With his unconventional and scandalous life and his works he embodied the figure
of the typical romantic hero.
In fact his life became the prototype of the romantic hero: unconventional, lover of
freedom, nature and beauty, of noble birth, with a mysterious past of secrets and
sins and a restless spirit, quite moody and passionate. He is an outsider, isolated
and attractive at the same time, but with a great sensibility to nature and beauty.
Byron was an aristocrat who lived in wealthy conditions, actually he was rich and
handsome. He was very skilled at every kind of physical sport even though he had a
handicap, in fact he was lame.
While he attended Cambridge University he became a heavy drinker and he also
started to gamble, so gradually he started to lose the fortune of his family and later
he was always in debt despite his aristocratic origin.

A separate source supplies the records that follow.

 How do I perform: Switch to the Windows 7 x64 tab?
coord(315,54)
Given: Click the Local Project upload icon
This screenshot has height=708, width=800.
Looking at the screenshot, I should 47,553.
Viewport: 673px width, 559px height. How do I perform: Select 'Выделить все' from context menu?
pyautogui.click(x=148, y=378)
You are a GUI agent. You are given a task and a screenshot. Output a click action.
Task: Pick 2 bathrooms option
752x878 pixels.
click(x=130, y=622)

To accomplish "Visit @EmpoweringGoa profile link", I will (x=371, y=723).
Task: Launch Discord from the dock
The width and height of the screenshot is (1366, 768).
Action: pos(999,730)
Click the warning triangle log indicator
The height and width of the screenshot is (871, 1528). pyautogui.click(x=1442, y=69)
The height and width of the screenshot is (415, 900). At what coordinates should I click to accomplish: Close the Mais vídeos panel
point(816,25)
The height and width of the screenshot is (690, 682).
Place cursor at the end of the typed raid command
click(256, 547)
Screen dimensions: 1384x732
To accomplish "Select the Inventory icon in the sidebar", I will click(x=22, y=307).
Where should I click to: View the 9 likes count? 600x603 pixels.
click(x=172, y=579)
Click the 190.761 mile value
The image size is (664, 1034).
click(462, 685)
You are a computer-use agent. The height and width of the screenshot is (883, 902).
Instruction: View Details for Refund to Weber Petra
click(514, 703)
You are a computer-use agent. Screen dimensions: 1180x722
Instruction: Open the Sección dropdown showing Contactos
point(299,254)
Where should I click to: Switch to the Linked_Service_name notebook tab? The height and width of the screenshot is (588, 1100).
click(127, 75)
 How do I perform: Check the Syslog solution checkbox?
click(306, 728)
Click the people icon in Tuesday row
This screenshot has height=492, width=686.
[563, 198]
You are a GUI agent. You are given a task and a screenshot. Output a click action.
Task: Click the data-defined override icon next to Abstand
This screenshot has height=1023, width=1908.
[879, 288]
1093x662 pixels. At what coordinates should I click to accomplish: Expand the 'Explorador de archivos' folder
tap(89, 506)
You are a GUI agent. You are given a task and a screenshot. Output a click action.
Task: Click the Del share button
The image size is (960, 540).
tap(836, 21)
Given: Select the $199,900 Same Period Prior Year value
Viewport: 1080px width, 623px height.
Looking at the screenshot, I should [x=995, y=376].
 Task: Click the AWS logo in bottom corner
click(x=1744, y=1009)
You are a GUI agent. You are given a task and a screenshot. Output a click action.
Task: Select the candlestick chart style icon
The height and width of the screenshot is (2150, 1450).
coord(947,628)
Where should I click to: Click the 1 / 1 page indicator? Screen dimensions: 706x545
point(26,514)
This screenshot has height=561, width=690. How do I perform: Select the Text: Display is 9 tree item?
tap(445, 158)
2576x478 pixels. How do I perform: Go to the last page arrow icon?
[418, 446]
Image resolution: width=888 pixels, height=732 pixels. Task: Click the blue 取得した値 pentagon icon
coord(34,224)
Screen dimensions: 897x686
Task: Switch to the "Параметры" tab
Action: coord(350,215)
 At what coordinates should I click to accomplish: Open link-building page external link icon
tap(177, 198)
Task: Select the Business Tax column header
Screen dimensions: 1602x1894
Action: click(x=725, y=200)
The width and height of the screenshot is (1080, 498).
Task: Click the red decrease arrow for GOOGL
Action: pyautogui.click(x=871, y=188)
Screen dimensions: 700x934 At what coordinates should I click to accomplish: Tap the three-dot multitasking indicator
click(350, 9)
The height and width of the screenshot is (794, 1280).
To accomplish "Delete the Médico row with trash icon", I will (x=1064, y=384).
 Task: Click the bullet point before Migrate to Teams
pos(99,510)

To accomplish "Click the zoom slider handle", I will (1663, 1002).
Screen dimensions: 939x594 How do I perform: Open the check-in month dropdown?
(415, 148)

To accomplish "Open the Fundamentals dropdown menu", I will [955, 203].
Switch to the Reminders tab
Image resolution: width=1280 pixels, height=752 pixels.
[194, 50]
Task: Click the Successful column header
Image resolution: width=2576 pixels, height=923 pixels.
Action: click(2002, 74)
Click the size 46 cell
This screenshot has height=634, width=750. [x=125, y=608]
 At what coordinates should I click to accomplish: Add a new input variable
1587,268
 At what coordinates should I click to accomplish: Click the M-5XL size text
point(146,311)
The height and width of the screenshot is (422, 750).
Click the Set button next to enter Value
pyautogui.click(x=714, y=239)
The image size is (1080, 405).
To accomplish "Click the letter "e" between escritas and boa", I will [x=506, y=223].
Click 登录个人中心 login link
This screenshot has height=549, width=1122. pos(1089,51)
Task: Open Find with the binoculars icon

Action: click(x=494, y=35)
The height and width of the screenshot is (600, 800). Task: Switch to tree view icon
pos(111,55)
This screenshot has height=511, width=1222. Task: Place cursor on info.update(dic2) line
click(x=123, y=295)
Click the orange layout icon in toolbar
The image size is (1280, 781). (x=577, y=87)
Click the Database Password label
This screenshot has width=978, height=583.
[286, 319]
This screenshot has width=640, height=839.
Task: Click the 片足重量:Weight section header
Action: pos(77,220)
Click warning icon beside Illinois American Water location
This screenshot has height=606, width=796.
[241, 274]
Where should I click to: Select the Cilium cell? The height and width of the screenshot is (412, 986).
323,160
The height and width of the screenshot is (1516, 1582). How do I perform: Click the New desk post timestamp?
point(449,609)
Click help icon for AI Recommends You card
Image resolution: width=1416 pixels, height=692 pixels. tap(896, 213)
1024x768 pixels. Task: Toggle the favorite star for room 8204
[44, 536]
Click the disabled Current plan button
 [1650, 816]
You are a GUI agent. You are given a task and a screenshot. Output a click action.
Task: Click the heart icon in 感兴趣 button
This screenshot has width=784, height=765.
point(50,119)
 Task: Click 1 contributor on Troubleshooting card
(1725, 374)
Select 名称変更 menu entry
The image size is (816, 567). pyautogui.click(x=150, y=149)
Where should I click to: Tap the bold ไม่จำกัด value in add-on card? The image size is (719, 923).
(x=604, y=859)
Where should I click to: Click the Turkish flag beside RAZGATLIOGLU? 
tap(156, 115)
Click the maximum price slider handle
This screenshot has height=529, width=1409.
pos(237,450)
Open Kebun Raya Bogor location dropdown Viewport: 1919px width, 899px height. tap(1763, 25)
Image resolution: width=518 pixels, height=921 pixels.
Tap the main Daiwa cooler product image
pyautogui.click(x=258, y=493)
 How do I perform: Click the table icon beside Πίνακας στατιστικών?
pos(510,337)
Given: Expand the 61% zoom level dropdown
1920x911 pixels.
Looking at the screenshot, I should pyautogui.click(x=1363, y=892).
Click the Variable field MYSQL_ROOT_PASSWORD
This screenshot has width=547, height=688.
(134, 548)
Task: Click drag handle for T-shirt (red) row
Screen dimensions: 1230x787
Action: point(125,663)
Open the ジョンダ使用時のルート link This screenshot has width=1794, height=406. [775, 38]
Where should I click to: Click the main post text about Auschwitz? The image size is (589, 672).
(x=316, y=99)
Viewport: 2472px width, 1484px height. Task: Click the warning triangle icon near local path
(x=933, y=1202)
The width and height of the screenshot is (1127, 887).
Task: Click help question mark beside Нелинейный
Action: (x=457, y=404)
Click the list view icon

He was lazy and devoted his effort to sport instead of studying, but he started to
write poems. In fact he published Hours of Idleness, which was attacked in the
Edinburg Review.
Then he left for his grand tour, a one or two years journey which young aristocrats
and quite wealthy students of Northern European countries made in Mediterranean
countries (like France, Italy and Greece) to complete their education.
Byron visited Portugal, Greece and Malta and when he returned to England he wrote
the first two cantos of Childe Harold’s Pilgrimage that record the experiences he
lived in the Mediterranean countries that he visited.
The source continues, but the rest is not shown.